I am trying to understand the practical implementation of the Gaussian process regression problem and some questions concerning a research paper.
A research paper, "Multi-View Stereo by Temporal Nonparametric Fusion" tries to solve the depth estimation of the input frames by temporally fusing the information from the previous frame by taking the output from the previous latent space encoding that is subjected to the Gaussian process.
Link to paper and code: https://aaltoml.github.io/GP-MVS/
Initially distance between the poses are calculated with the help of pose distance measure $D[P_i, P_j] = \sqrt(||t_i – t_j||^2+2/3(tr(I – R_i^TR_j))$. Poses are defined with translation vector $t$ and rotation vector $R$.
The distance D is used to construct the covariance funtion.
$k[P, P'] = \gamma^2(1+\frac{\sqrt(3)D(P,P')}{l})exp(\frac{-\sqrt{3}D[P,P']}{l})$
In order to share the temporal information between the frames indpendent GP priors to all values in $z_i$
$z_j(t) = GP(0,k(P[t],P[t']))$
$y_{j,i} = z_j(t_i)+\epsilon_{j,i}, \epsilon_{j,i} = N(0, \sigma^2) $
The model is trained in a batch of 4 in batch approach.
code
class GPlayer(nn.Module):
def __init__(self):
super(GPlayer, self).__init__()
self.gamma2 = nn.Parameter(torch.randn(1), requires_grad=True).float()

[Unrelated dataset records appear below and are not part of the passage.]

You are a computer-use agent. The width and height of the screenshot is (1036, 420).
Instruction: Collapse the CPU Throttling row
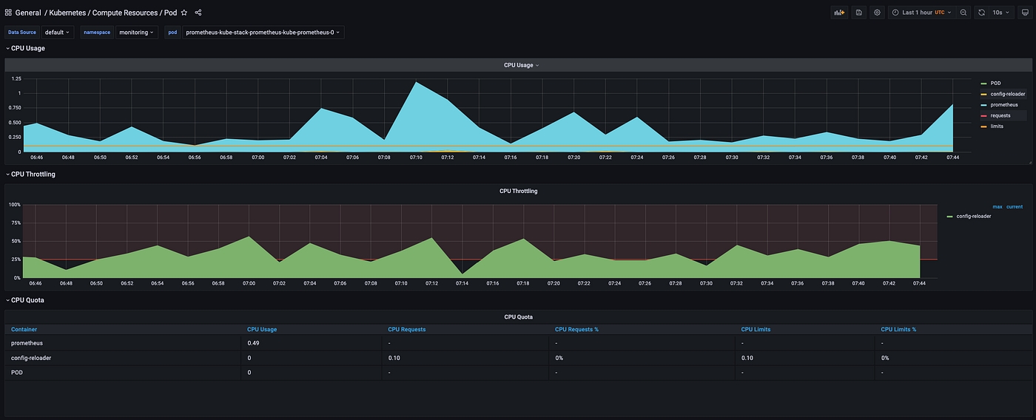33,175
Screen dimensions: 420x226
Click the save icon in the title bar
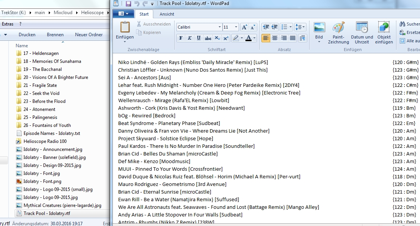pyautogui.click(x=128, y=4)
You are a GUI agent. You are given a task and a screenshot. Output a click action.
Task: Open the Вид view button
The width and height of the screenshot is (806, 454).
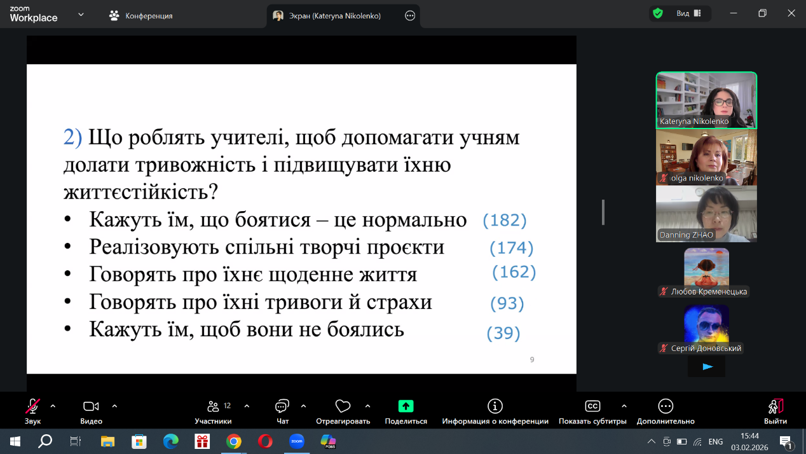coord(688,13)
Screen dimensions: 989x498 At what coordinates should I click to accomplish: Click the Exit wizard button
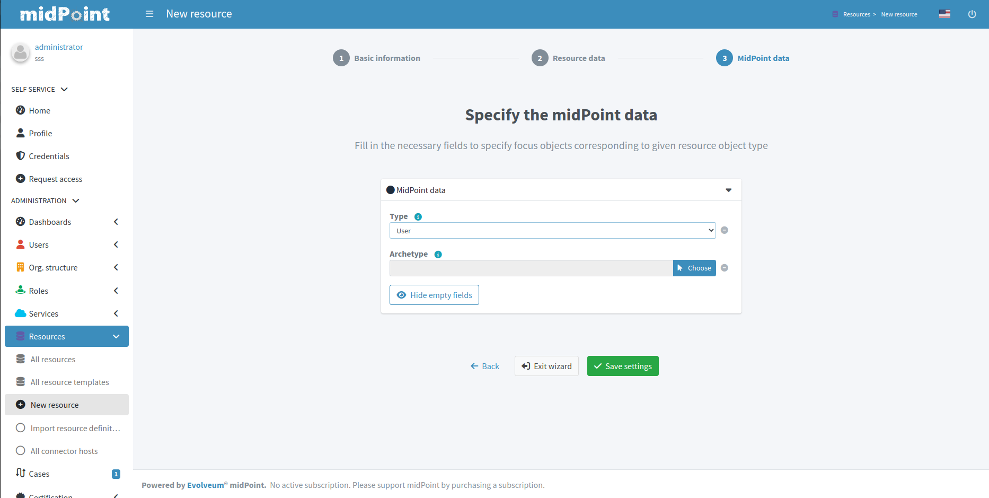click(546, 366)
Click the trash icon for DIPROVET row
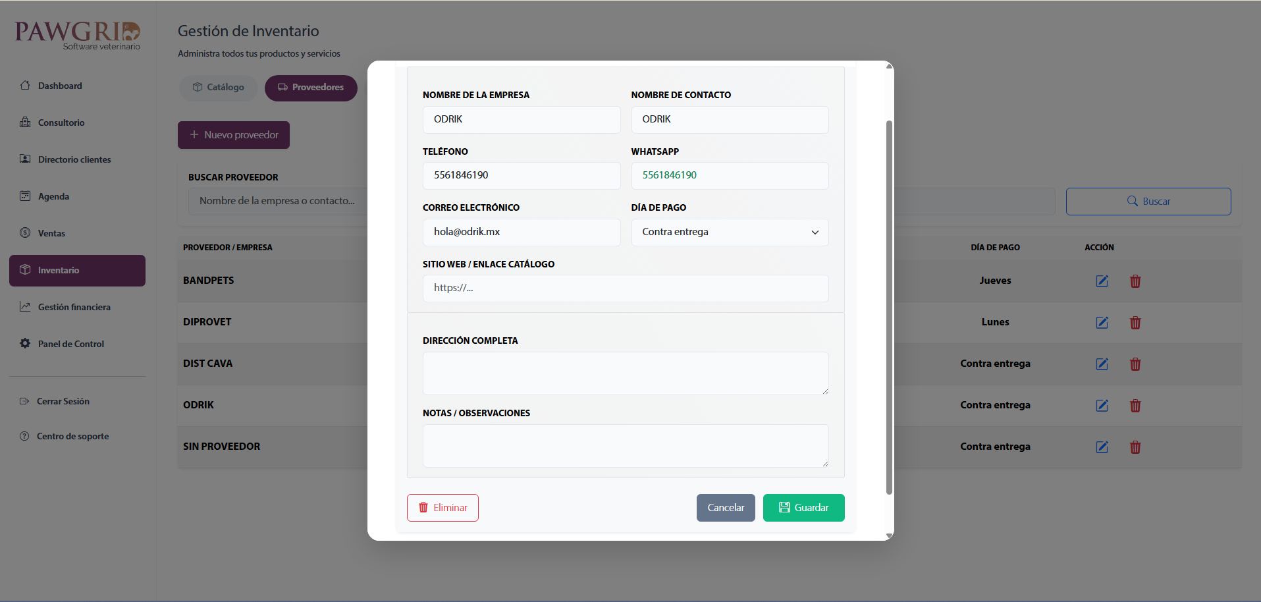The width and height of the screenshot is (1261, 602). click(x=1135, y=323)
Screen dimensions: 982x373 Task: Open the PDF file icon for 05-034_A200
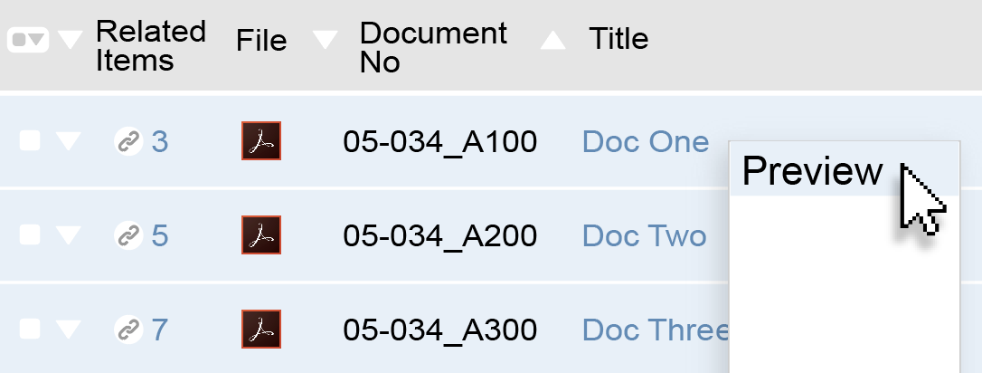click(261, 235)
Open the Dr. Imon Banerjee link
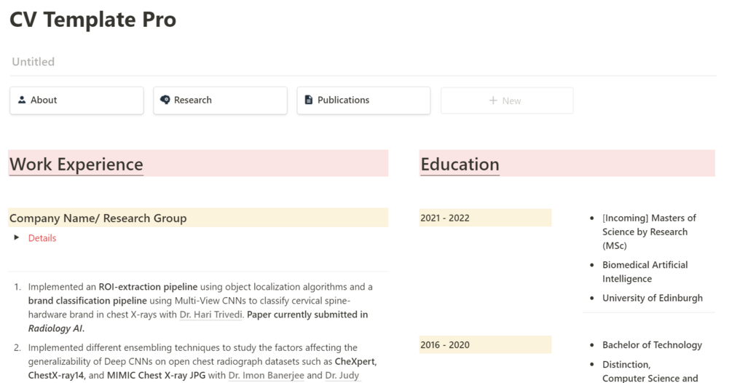Viewport: 732px width, 383px height. (x=266, y=376)
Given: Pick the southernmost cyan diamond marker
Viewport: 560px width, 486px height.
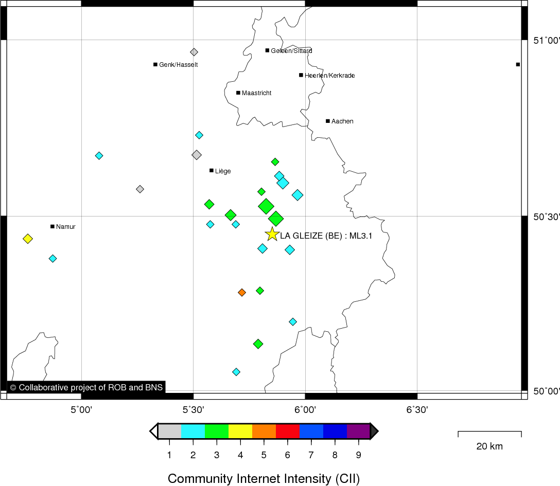Looking at the screenshot, I should click(236, 372).
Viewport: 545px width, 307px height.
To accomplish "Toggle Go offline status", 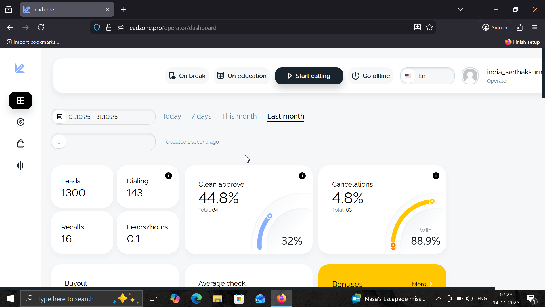I will (371, 76).
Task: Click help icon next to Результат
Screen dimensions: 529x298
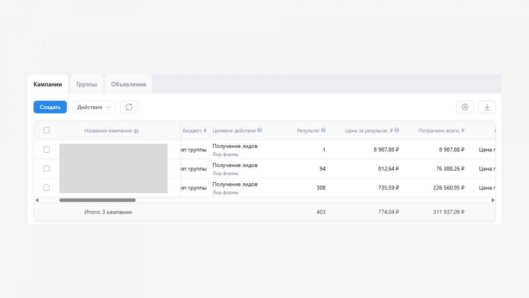Action: (x=323, y=130)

self.ell = nn.Parameter(torch.randn(1), requires_grad=True).float()
self.sigma2 = nn.Parameter(torch.randn(1), requires_grad=True).float()
def forward(self, D, Y):
'''
:param D: Distance matrix
:param Y: Stacked outputs from encoder
:return: Z: transformed latent space
'''
b,l,c,h,w = Y.size()
Y = Y.view(b,l,-1).cpu().float()
D = D.float()
K = torch.exp(self.gamma2) * (1 + math.sqrt(3) * D / torch.exp(self.ell)) * torch.exp(-math.sqrt(3) * D / torch.exp(self.ell))

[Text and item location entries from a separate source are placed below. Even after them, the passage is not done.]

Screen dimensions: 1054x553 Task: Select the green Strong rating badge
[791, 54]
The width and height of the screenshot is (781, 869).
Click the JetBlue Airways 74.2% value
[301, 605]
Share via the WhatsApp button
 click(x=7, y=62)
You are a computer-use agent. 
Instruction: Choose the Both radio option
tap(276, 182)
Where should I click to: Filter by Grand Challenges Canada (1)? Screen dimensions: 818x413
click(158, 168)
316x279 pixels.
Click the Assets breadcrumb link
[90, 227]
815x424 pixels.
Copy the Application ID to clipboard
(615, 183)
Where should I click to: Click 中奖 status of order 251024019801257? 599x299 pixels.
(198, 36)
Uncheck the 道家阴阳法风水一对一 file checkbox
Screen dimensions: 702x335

I = torch.eye(l).expand(b, l, l).float()
X = torch.linalg.solve(Y, K+torch.exp(self.sigma2)*I)
Z = K.bmm(X)
Z = F.relu(Z)
return Z
My question is
-
As stated in the paper (figure 2) to calculate the output $z_i$ it takes in a. output of encoder b. previous latent space encoding c. camera pose.
So my question is, by looking at the above implementation code, I can clearly understand the model takes in $D$ and $Y$, but how the information from previous encoding output $z_i$ is passed onto to calculate $z_{i+1}$. What I understood is that the information is passed onto the next frame encoder by taking the learned information stored in $gamma2, ell, sigma2$. Is my understanding is right? -
Framing of gaussian process as linear regression problem. In the implementation code the regression problem is framed as solving AX=B.

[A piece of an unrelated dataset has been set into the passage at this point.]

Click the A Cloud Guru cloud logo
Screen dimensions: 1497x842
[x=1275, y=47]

i.e here A = Y (stacked output from encoder) and B = K+torch.exp(self.sigma2)*I (kernel+variance). So, $X = BA^{-1}$. I am facing difficulty in understand how the Gaussian process regression is framed as solving AX = B. Also why did the author multiplied $K$ with $X$ i.e $K.bmm(X)$
Best Answer
The posterior mean and variance are defined as per the definition from Carl Edward Rasmussen and Christopher K. I. Williams. Gaussian Processes for Machine Learning. MIT Press, 2006.
Now the definition of mean and variance can be calculated from the below equation
In the case mentioned in the research paper, the new test point is the input point itself, just that it is subjected to Gaussian regression. So K star transpose is nothing but the Kernel with respect to the input point itself. i.e $k_*^T = k(P,P') = C$
Now $ (C+\sigma^2I)^{-1} = (K+\sigma_n^2I)^{-1}$
$y = Y$
We need to calculate $(C+\sigma^2I)^{-1}Y$, which can be framed as solving AX=B, i.e $B = Y, A = (C+\sigma^2I)$ So, X = torch.linalg.solve(Y, K+torch.exp(self.sigma2)*I) will do the trick. Once we get X, we can multiply with C, as per the formula, and get the mean which is nothing but Z.